China’s Moore Treads MTT S80 graphics card has been tested in a suite of games by TechTuber BullsLab Jay. They say these GPUs only come up for sale occasionally in small batches, so they were fortunate to be able to grab one.
In brief, the 12nm, 4096 core GPU with 16GB of GDDR6 and a TGP of 250W is disappointing in gaming, as it was consistently outgunned by the GT 1030 2GB with a 30W TGP. Moreover, the card seemed to be restricted to DX9 gaming at the time of review (it is advertised as DX11-capable) and its AV1 codec acceleration was also lacking. Last but not least, BullsLab Jay’s investigation shows that the MTT S80 relies on a PowerVR-based GPU architecture – so its mysterious Chunxaio GPU with MUSA cores has now been unmasked.
In the BullsLab Jay video, you can see the Moore Threads graphics card unboxed, tested and disassembled. If you open the link you can watch it with closed-captioned in English, but we have embedded the benchmarks-only video from the TechTuber’s ENG channel below. So you can check out some of the benchmarking action without any fiddling with caption controls.
The 250W MTT S80 has a bulky triple fan cooler, but once removed you can see the PCB is only about two fans in length. Contrast this design with the 30W GT 1030 which can run with a passive heatsink. The other card in the tests, a 120W GTX 1060, offered stratospheric gaming performance compared to the MTT S80, but it’s also usually manufactured in single- or two-fan versions.
Getting to the benchmarks, the titles under comparative tests were limited to DX9 games, as that is all that worked on the Moore Threads review card / driver. The architecture is claimed to support DX11, so it looks like some driver updates will be required. In the video’s summary charts, the MTT S80 is often half as fast as the aging low-power GT 1030. Only an outlier or two indicates the MTT S80 has some potential.
Speaking of unfulfilled potential, the touted AV1 video codec support claims are also ringing hollow right now. Several tests showed AV1 decoding was tackled by the CPU, however the card was seen to shove VP9 Codec video processing to the GPU in YouTube testing.
BullsLab Jay dug through old Moore Threads China presentations and concluded that the MTT S80 uses Imagination Technologies’ PowerVR architecture. Moore Threads have not been very upfront about this, and some had hoped that it was taking a different tack to the Innosilicon Fantasy (Fenghua) line, which also uses PowerVR IP. (And again, it wasn’t very up-front in letting people know about the underlying architecture).

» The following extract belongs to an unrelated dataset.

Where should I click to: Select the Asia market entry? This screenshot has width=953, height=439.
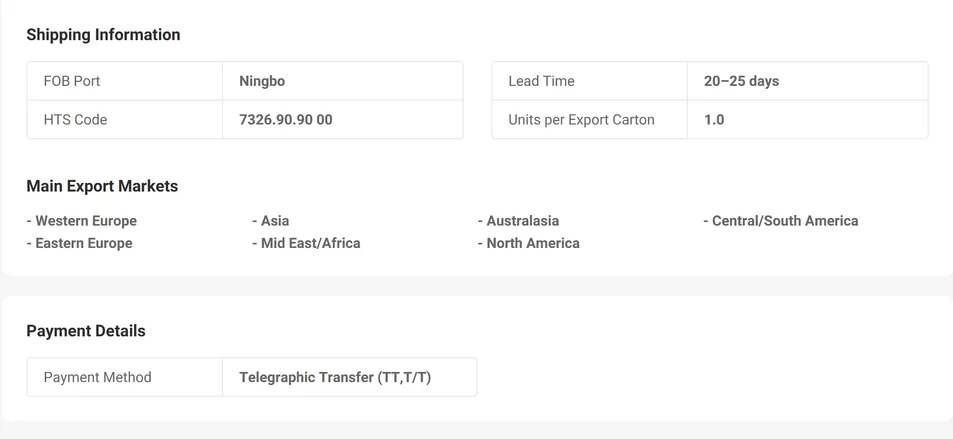tap(271, 221)
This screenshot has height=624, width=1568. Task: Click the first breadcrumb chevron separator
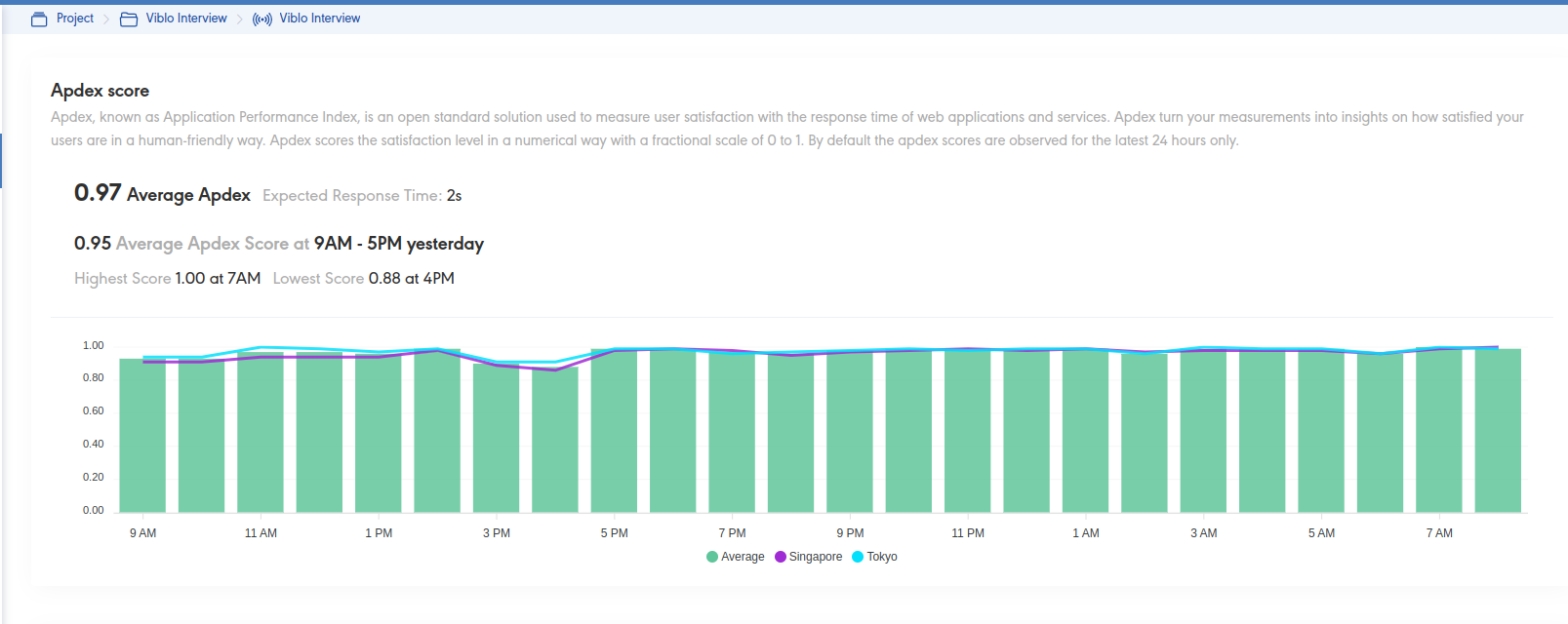pyautogui.click(x=106, y=20)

The Moore Threads MTT S80 graphics card sells for the equivalent of approximately $430 in China, bundled with an Asus TUF B660M motherboard. If we take away the cost of the board, the graphics card is roughly $260. Perhaps it will start to show more of its FP32 potential as drivers mature and these PowerVR cards for PCs will become more effective challengers.
Right now, with demonstrably faster GT 1030 selling for $80 or less, the MTT S80 isn’t exactly making a good case for itself at more than three times that price. It’s possible that performance will improve substantially with driver updates, just as we saw with Intel over the past several months. But of course, that will depend on how much time and effort the company plans to spend on driver improvements, as well as the limitations of the architecture.